Extract provided ::
[start]

In the 2002 elections, Sánchez de Lozada ran again, and narrowly beat NFR's Manfred Reyes Villa and the cocalero and indigenous leader Evo Morales of the Movement Toward Socialism (MAS) party, on an election tainted by clear signs of electoral fraud. During the vote count the power supply was shut down mysteriously to the CNE (National Electoral Court), when power supply was restored Sanchez de Lozada appeared as the winner of this mysterious election.

Several days before Bolivians went to the voting booths, the U.S. ambassador, Manuel Rocha, warned the Bolivian electorate that if they voted for Morales the US would cut off foreign aid and close its markets to the country. Morales nonetheless received nearly 21% of the vote, putting him only a couple points behind Sánchez de Lozada.

A 4-year economic recession, tight fiscal situation, and longstanding ethnic tensions created in February 2003 a police revolt that nearly toppled the government of President Sanchez de Lozada; several days of unrest left more than 30 persons dead. The government stayed in power but remained unpopular. Standard & Poors downgraded the debt of Bolivia.

An increasingly divisive conflict has been the Bolivian Gas War, a dispute over the exploitation of Bolivia's large natural gas reserves in the south of the country.

Strikes and blockades erupted in September and October of 2003, with several deaths and dozens of injuries in confrontations with the armed forces. Sánchez de Lozada resigned under pressure from protesters fleeing the country to the United States where he hides from several trials against him including genocide; and his vice-president, Carlos Mesa, took over in 2003 with a promise to address the demands of the protesting majority. However, he resigned on 7 March 2005 in face of mounting protests, claiming he was unable to continue governing the country. This was not the end of the Mesa government, as a number of resignation threats were still to come.

Finally, as a consequence to very deep social unrest in May-June 2005 and in a series of political manoeuvres, Mesa tendered again his resignation. In a hastily convened session of the Parliament in Sucre, amidst violence leading to one death in unclear circumstances, and after the President of the Senate and the President of the Deputies waived their succession rights, Mr. Eduardo Rodríguez Veltzé - the President of the Supreme Court - became president on the night of June 9, 2005. According to some, a coup led by Mesa himself was narrowly averted that night.

[end]

Complete the following ::
**a)** In the passage on Bolivian politics from 2002 to 2005, condense the paragraph beginning "A 4-year economic recession" into a short bulleted list that keeps its main facts.
**b)** Carry the passage on Bolivian politics from 2002 to 2005 forward by a paragraph or two, picking up after its final sentence.

Provided information ::
[start]

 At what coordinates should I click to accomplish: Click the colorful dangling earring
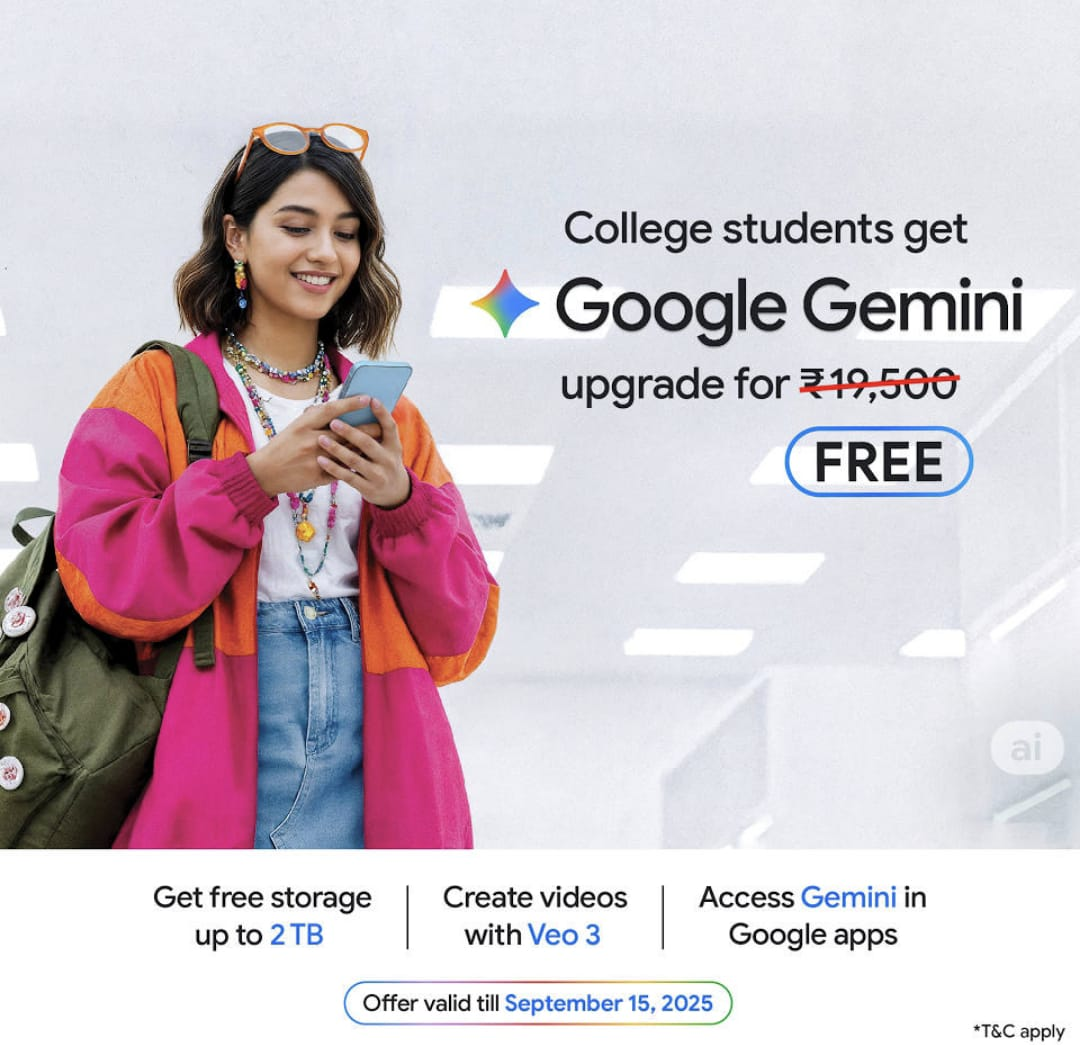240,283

[end]
[start]

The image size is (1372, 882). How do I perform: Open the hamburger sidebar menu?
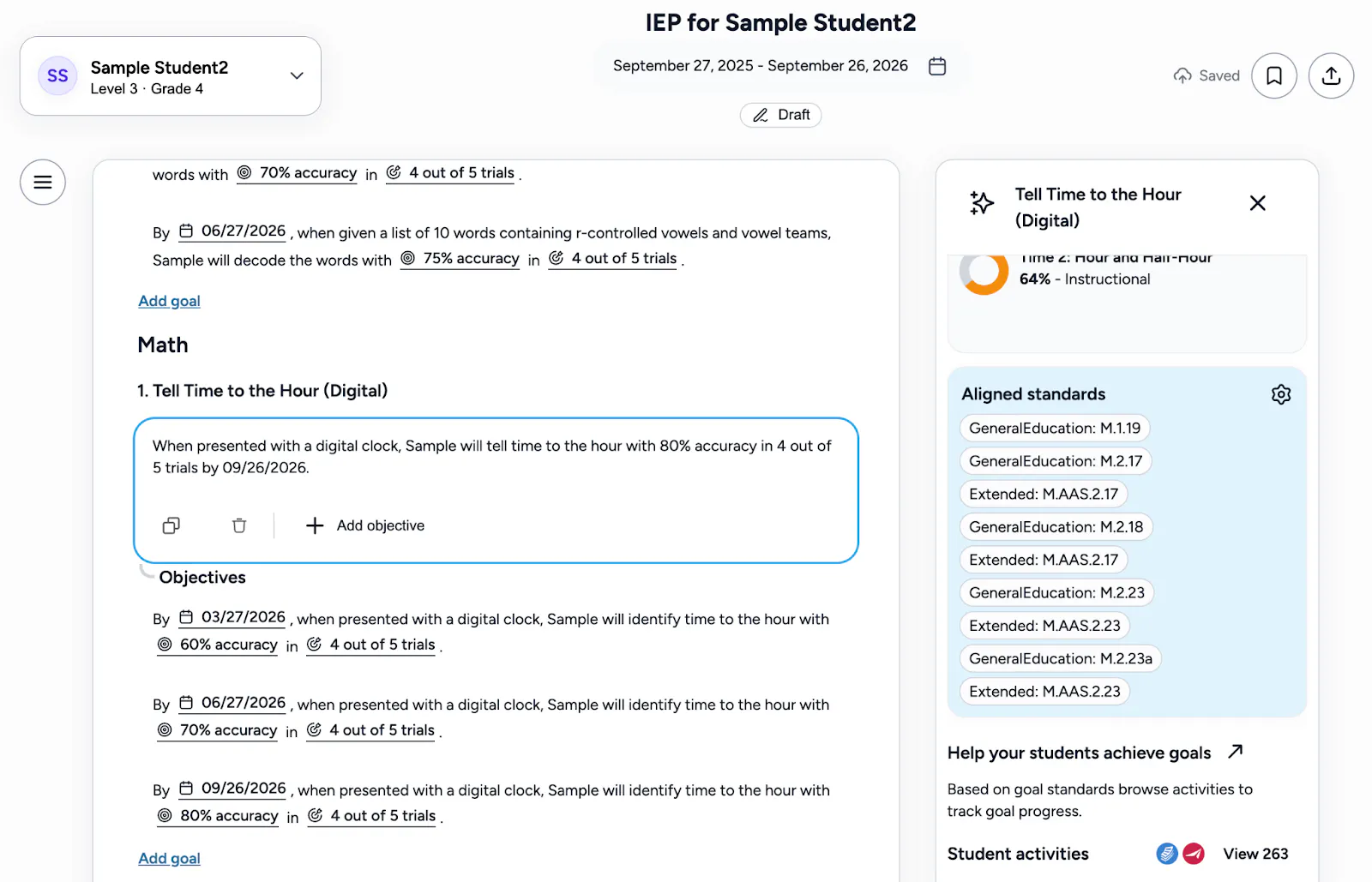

[end]

Task-by-task answers ::
**a)**
- A four-year recession, a tight fiscal situation and longstanding ethnic tensions led to a police revolt in February 2003.
- The revolt nearly toppled President Sánchez de Lozada's government.
- Several days of unrest left more than 30 people dead.
- The government stayed in power but remained unpopular.
- Standard & Poors downgraded Bolivia's debt.

**b)**
Political agreements were reached to modify the Constitution, and allow the full renewal of Parliament, simultaneously with the mandated Presidential Election, through elections on December 4, 2005. These elections will also include, as a first, the election of Prefects who are the top authority of the 9 Departments.

The deterioration of the political system is leading to the death of traditional political forces, including the parties ADN (of former President Hugo Banzer), MIR (of former President Jaime Paz Zamora), and MNR (of former Presidents Victor Paz Estenssoro and Gonzalo Sánchez de Losada). This death lead to the surge of a loose confederation of indigenous social movements (MAS) with Evo Morales as leader. In the elections of December 2005 Evo Morales and MAS obtained a crushing win reaching 54% of the electorate's votes, becoming the first Native Bolivian president in history.

In March 2006, president Evo Morales announced in Santa Cruz the increase of the minimum wage by 50%. As it is currently fixed at 440 bolivianos (45 euros), it would then increase to 660 bolivianos (67 euros). However, Evo said it should be increased 100% <2>. However, six Bolivians workers in every ten are part of the informal economy, thus limiting the extent of such a legally mandated increase in wages <3>.

On May 1, 2006, Evo Morales announced that he had signed a decree nationalizing most of Bolivia's natural gas fields, which many indigenous Bolivians had demanded for years. Federal troops were sent in to occupy the gas fields and take back control from foreign companies that same day. Many were operated by Petrobras, Brazil's largest energy company, and this political development was expected to strain relations between Morales and Brazilian president Luiz Inácio Lula da Silva.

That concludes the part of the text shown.